Ce couple possède un potentiel relationnel riche, mobile, vivant. A apporte une profondeur intérieure, une capacité de retrait, une autonomie, une large palette d’étages vécus et une phase actuelle joueuse. B apporte une chaleur affective, une grande sensibilité au lien, une capacité de contact vivant, des ressources de structuration et de conviction, ainsi qu’une touche Imagineur qui peut aider à comprendre le besoin d’espace de A.

Le risque majeur n’est pas l’incompatibilité. Il est dans la mauvaise traduction des besoins : B peut entendre le silence de A comme un désamour ; A peut entendre la demande de lien de B comme une intrusion ; les deux peuvent transformer leur besoin commun de contact en blâme réciproque.
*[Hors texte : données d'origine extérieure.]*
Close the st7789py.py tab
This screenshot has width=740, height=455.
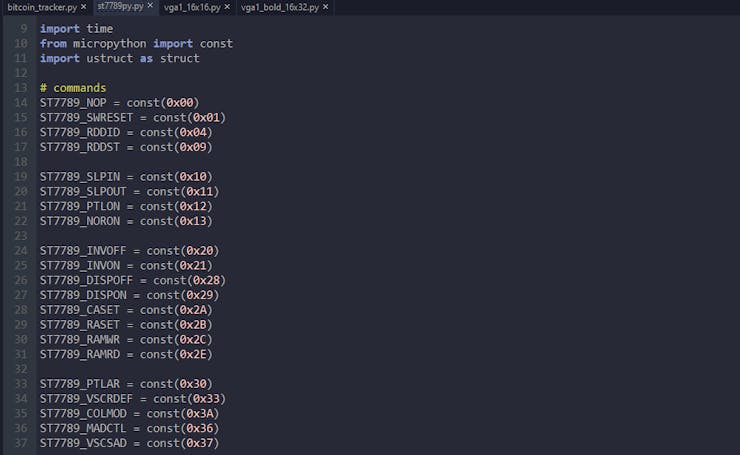tap(150, 5)
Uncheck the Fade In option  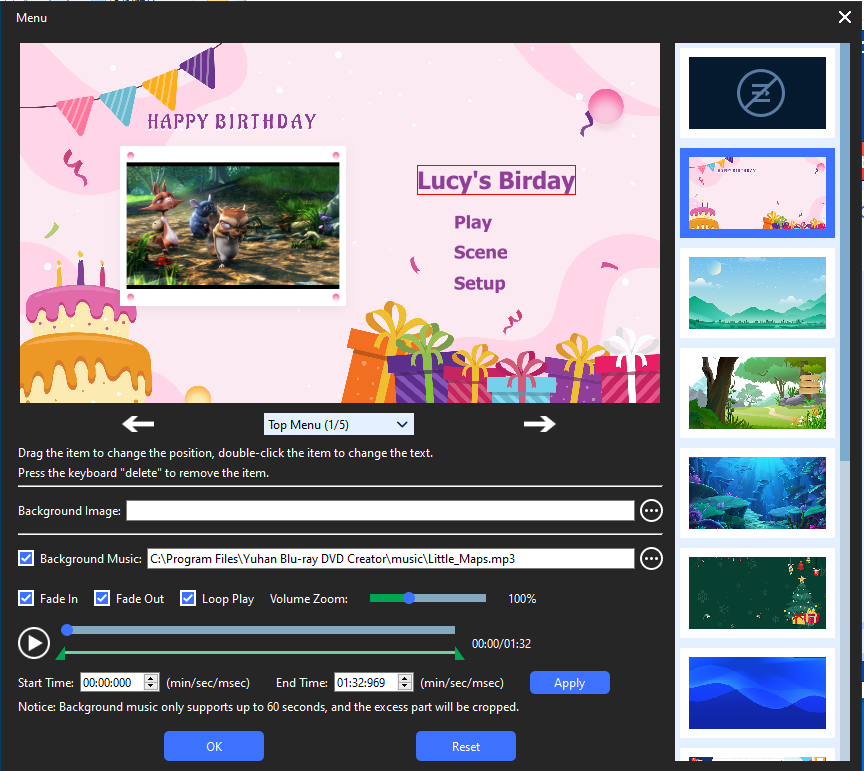26,598
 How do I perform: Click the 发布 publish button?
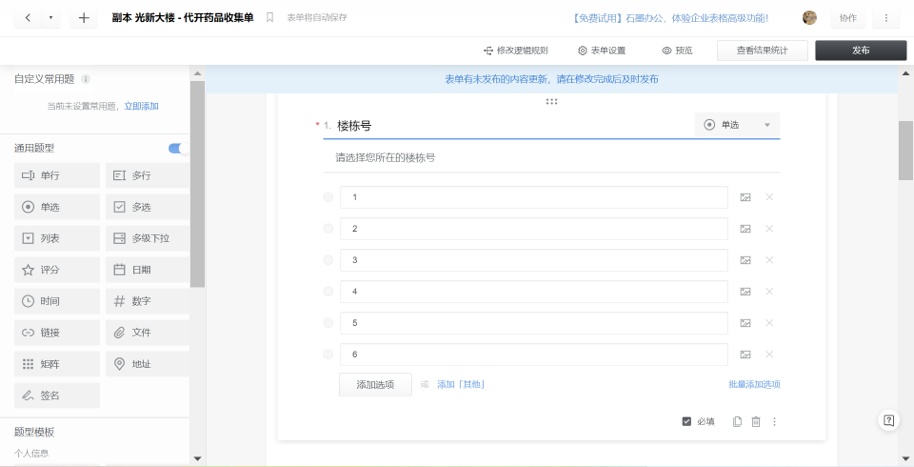(859, 50)
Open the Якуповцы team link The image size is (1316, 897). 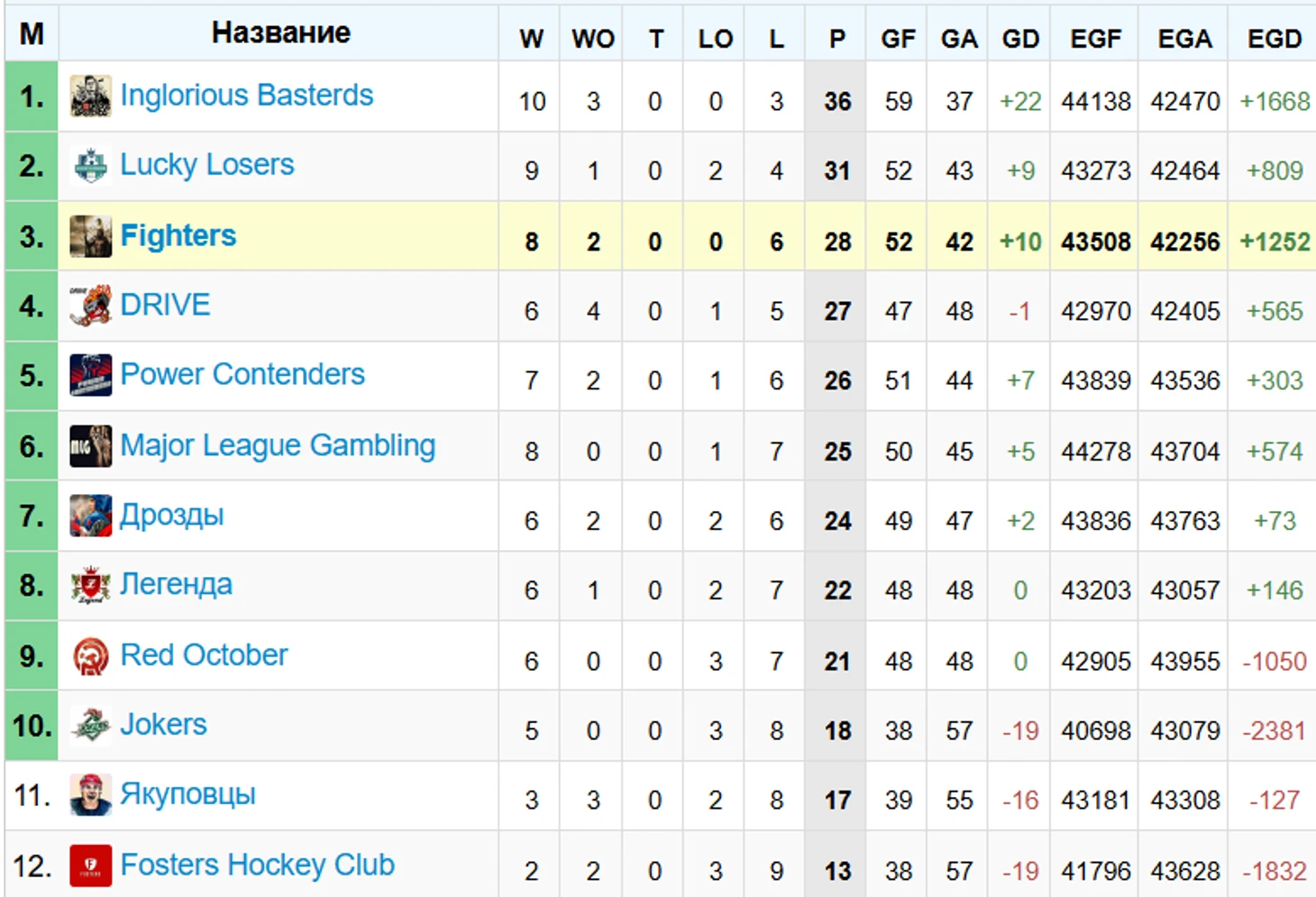pos(187,794)
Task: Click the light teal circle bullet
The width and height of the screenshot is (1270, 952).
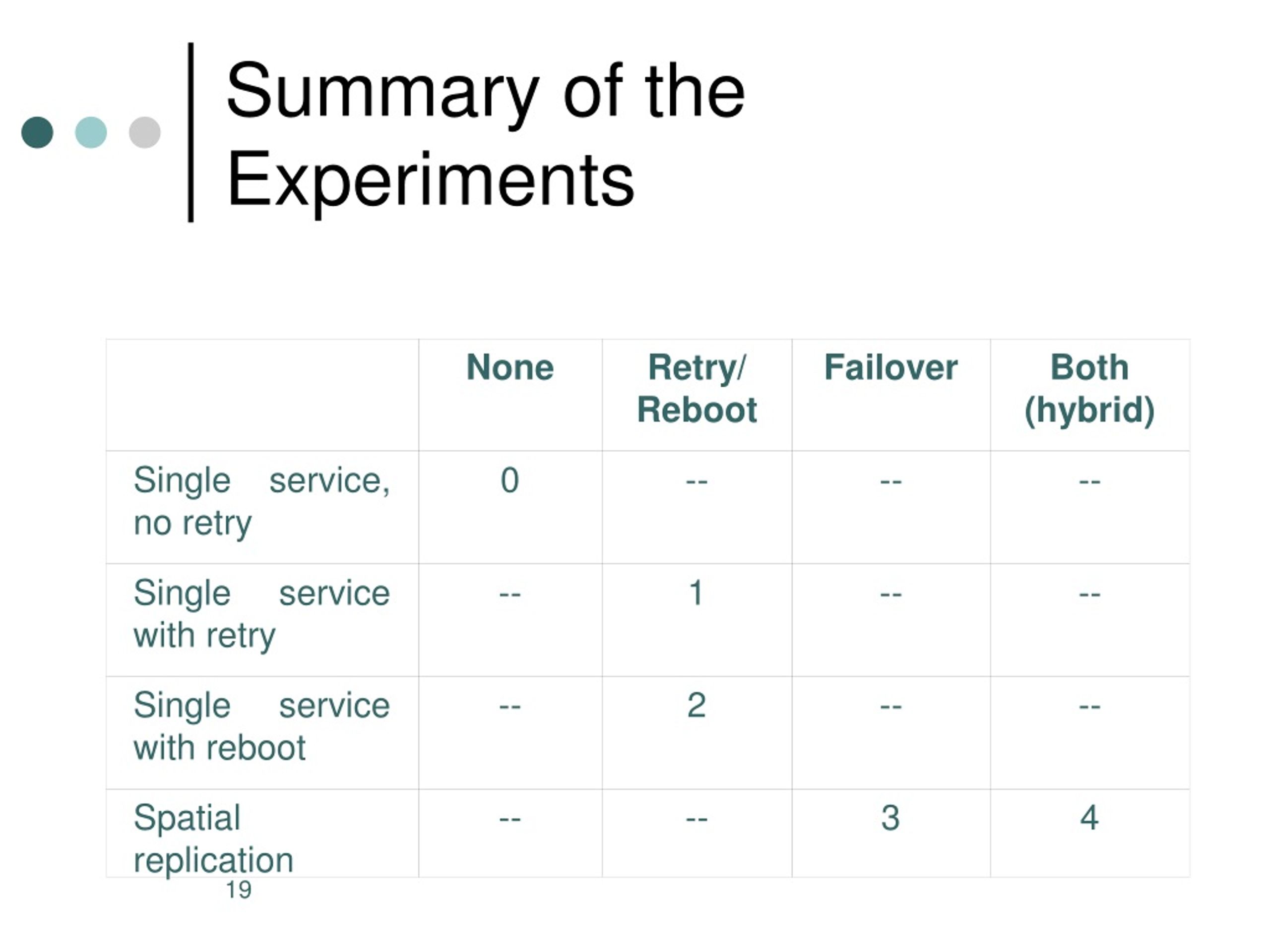Action: (91, 132)

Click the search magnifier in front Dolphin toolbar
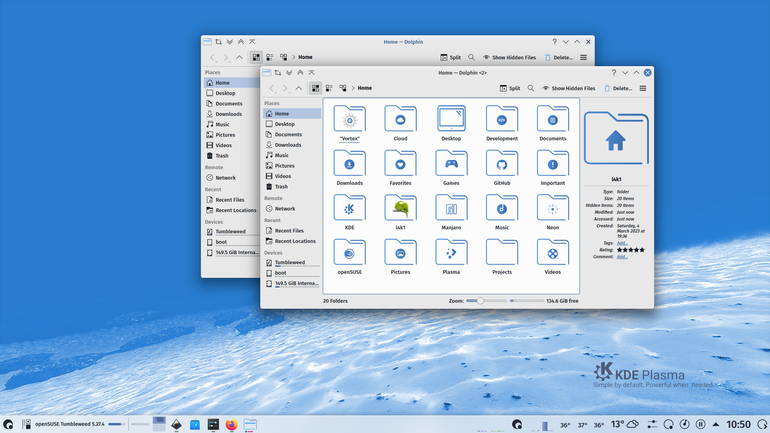[x=531, y=88]
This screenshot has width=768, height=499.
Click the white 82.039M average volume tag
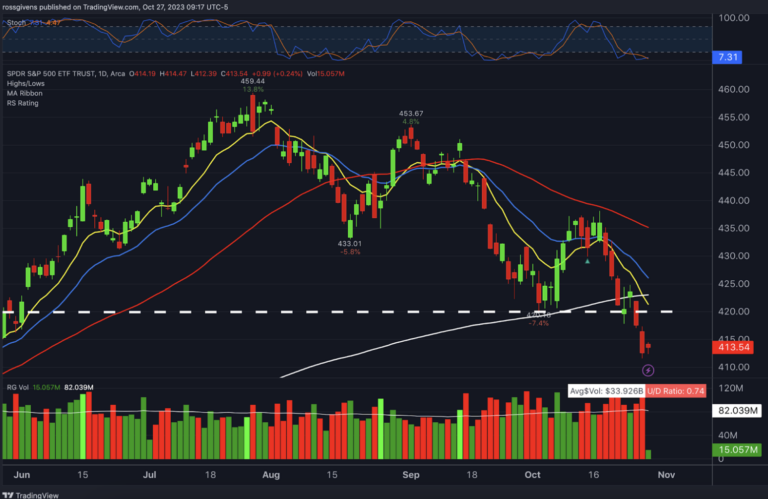[x=739, y=411]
Le couple se nourrit lorsque la solitude de A est cadrée et rassurante, lorsque la tendresse nécessaire à B est explicite, lorsque le contact Énergiseur reste ludique plutôt que piquant, et lorsque l’étage Promoteur de B est sollicité par petites actions plutôt que par pression.

Information non disponible dans les sources fournies : le corpus ne permet pas de prédire la stabilité future de ce couple, son niveau de compatibilité amoureuse réel, sa sexualité, ses blessures d’attachement, son histoire familiale ou la manière exacte dont chaque personne vit son profil. Ces éléments doivent être vérifiés avec les personnes concernées. La synthèse ci-dessus est donc une lecture opérationnelle à partir du modèle, non une conclusion psychologique définitive.